Analyze the distribution of numeric attributes (normal or other). Plot histograms for attributes of concern and analyze whether they have any influence on the class attribute.
Which attributes seem to be correlated? Which attributes seem to be most linked to the class attribute?.
Which attributes do you think can be eliminated or included in the analysis? This can be a subjective decision or an objective decision based on a statistical method.
Determine whether the dataset has an imbalanced class distribution (same proportion of records of different types or not) and do you need to balance the dataset.
Determine whether you need to handle missing values or transform any attributes (e.g., by normalizing the attributes, discretizing numeric attributes to categorical attributes, etc.).
Note that it is not necessary to perform all of the above steps, you can decide to perform one or more steps as you deem appropriate. For example, if you judge that there are no outliers in a dataset then you do not need to apply any method to remove outliers. Similarly, if there are no missing values then there is no technique needed to fix them, or avoid any step that is too difficult to implement for you. Finally, describe your findings for data preparation in your report.
Predictive Modeling (Classification)
Apply the classification algorithms, Decision Tree and Nave Bayes, which you studied in the course on your dataset after data preparation phase.
You will predict the class attribute by using each classification algorithm.
Determine the right strategy for dataset split: simple train-test set split, or 10-fold cross validation. Choose only one strategy; e.g., train-test set split.
Understand the output of your algorithms as much as possible; e.g., which attributes are used by decision tree to make the decision.
Determine your performance measures (accuracy, true positive, false positive, etc.).
Identify which algorithm performs well out of the two by using true positive, false positive and accuracy measure.
Describe results of predictive modeling in your report. Explain your interpretation of output of each of the algorithm in your report (e.g., explain decision tree). Explain how you determined the best performing algorithm.
How to Compare Your Classification Models
In order to evaluate and compare machine learning models with different features, a known approach is to create a baseline model first. This can be done by training a classification algorithm (e.g., decision tree) on the training set using the entire feature set (all attributes) and evaluating its performance using the selected metric (such as accuracy, true positive rate, and false positive rate) on the test set. Second, you need to train the same classification algorithm on your selected features and evaluate its performance on the validation set (or test set) using the same selected metrics as before. Similarly, you will repeat these two steps for the second classification algorithmNave Bayes. Finally, you would compare the performance of different trained models by using the selected metrics. This would give an indication whether your selected features (or parameters) have increased or decreased the performance of trained models.

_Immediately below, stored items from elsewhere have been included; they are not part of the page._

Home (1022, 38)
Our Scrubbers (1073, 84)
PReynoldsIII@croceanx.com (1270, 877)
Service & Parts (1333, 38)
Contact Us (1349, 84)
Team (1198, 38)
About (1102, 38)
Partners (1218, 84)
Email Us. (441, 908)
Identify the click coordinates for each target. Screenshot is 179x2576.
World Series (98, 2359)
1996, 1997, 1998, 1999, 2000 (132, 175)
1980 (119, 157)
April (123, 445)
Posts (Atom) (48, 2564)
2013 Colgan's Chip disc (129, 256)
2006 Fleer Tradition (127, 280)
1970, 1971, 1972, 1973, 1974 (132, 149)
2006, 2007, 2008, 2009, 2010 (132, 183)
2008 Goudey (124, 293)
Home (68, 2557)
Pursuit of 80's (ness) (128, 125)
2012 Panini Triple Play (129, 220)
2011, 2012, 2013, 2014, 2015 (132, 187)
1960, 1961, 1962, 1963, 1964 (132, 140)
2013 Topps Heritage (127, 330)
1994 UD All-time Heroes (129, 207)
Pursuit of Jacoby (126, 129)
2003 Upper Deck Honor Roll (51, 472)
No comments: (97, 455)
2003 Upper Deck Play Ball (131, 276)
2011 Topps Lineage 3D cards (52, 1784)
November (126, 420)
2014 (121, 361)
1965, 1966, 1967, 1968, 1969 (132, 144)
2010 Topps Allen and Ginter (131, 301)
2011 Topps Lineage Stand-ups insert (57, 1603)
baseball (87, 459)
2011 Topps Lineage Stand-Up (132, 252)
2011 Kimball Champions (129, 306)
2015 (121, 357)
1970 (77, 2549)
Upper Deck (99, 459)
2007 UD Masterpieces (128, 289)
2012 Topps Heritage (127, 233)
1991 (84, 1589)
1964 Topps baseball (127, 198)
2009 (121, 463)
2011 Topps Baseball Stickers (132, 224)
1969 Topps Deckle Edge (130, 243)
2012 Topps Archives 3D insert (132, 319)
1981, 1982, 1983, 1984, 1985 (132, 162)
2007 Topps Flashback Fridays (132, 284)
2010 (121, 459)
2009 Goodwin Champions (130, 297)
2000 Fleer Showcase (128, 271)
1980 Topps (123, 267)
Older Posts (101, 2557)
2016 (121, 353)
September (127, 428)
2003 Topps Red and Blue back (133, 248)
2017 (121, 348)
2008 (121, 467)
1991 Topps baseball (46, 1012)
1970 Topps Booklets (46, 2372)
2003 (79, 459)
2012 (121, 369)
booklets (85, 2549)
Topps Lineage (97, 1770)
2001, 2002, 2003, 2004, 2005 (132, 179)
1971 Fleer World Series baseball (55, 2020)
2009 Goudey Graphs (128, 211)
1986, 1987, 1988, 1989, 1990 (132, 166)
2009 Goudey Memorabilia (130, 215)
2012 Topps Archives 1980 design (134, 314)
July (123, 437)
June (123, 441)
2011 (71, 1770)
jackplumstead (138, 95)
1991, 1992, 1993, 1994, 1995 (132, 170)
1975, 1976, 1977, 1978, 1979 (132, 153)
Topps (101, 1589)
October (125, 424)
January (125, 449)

Conclusion and Recommendations
State your major findings from different sections. State your recommendation to the company that they can put into place to solve their problem.
Tools
Two Python notebooks are attached with this project description. They will serve as a guide for you on how to analyze these datasets using Python. Two tutorials use two different types of Python packages to analyze data. Both tutorials are only tested using Googles Colab, it is recommended to run them on Colab only. Upload the given notebook files (.ipynb) on Colab and start experimenting.
You can also use SAS of this data analysis using some of the labs we have provided you earlier in the course.
If you are taking other courses in this program, then R can be use as well.
You can also use GUI tools like Weka. Tutorial 2 uses its Python package. You can also use it by installing as a software application (https://www.youtube.com/watch?v=TF1yh5PKaqI) In short, choice of tools is yours.
Datasets
Select only one of the following datasets for your group and solve the problem for this company described for a particular dataset below.
Dataset for Churn
Customer churn or customer attrition means the loss of customers for a company. The problem for customer churn is that the company would like to know in advance which customers would churn in near future. You are a member of a team of data scientists and the task of your team is to help this company in characterizing customer churn through data analytics methods. This dataset has 21 attributes including a binary class attribute about churn. The descriptions of the attributes are given below:
- State: Customers state.
- Account Length: Integer number showing the duration of activity for customer account.
- Area Code: Area code of customer.
- Phone Number: Phone number of customer.
- Inter Plan: Binary indicator showing whether the customer has international calling plan.
- VoiceMail Plan: Indicator of voice mail plan.
- No of Vmail Mesgs: The number of voicemail messages.
- Total Day Min: The number of minutes the customer used the service during day time (continuous quantitative data type).
- Total Day Calls: Discrete attribute indicating the total number of calls during day time. Total Day Charge: Charges for using the service during day time (continuous data type).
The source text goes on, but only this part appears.